Dataset entries

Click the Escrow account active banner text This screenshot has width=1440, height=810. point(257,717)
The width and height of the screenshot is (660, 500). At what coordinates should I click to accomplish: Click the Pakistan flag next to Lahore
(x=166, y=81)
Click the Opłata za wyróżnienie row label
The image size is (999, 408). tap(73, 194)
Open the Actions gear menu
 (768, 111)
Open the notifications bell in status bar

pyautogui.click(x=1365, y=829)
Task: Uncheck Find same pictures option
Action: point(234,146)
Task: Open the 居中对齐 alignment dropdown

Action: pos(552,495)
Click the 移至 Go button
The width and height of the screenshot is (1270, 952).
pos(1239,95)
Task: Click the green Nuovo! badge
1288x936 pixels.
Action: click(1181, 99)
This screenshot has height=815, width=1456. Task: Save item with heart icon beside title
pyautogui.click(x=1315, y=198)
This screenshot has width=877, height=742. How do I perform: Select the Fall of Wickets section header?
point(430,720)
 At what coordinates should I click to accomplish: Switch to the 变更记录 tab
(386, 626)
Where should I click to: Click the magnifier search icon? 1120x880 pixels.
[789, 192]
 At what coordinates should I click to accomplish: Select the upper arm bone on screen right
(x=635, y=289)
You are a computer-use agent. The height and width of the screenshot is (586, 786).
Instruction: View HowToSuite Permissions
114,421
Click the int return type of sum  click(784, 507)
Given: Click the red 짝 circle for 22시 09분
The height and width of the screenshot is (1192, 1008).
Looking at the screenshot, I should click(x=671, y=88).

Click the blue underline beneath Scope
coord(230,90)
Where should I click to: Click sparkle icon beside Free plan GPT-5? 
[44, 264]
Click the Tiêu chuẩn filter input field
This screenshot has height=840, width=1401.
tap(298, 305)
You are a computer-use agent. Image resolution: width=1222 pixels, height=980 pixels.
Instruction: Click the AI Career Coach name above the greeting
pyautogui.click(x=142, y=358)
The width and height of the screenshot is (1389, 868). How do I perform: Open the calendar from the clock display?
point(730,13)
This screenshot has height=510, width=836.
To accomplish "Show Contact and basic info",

* [ASSIGNMENT]: With the line containing "You are a computer-use agent. The" as the start and the last line of the entries as the end, print that whole span exactly.

* [FINAL ANSWER]:
You are a computer-use agent. The height and width of the screenshot is (586, 786).
Instruction: View HowToSuite Permissions
114,421
Click the int return type of sum  click(784, 507)
Given: Click the red 짝 circle for 22시 09분
The height and width of the screenshot is (1192, 1008).
Looking at the screenshot, I should click(x=671, y=88).

Click the blue underline beneath Scope
coord(230,90)
Where should I click to: Click sparkle icon beside Free plan GPT-5? 
[44, 264]
Click the Tiêu chuẩn filter input field
This screenshot has height=840, width=1401.
tap(298, 305)
You are a computer-use agent. Image resolution: width=1222 pixels, height=980 pixels.
Instruction: Click the AI Career Coach name above the greeting
pyautogui.click(x=142, y=358)
The width and height of the screenshot is (1389, 868). How do I perform: Open the calendar from the clock display?
point(730,13)
This screenshot has height=510, width=836.
To accomplish "Show Contact and basic info",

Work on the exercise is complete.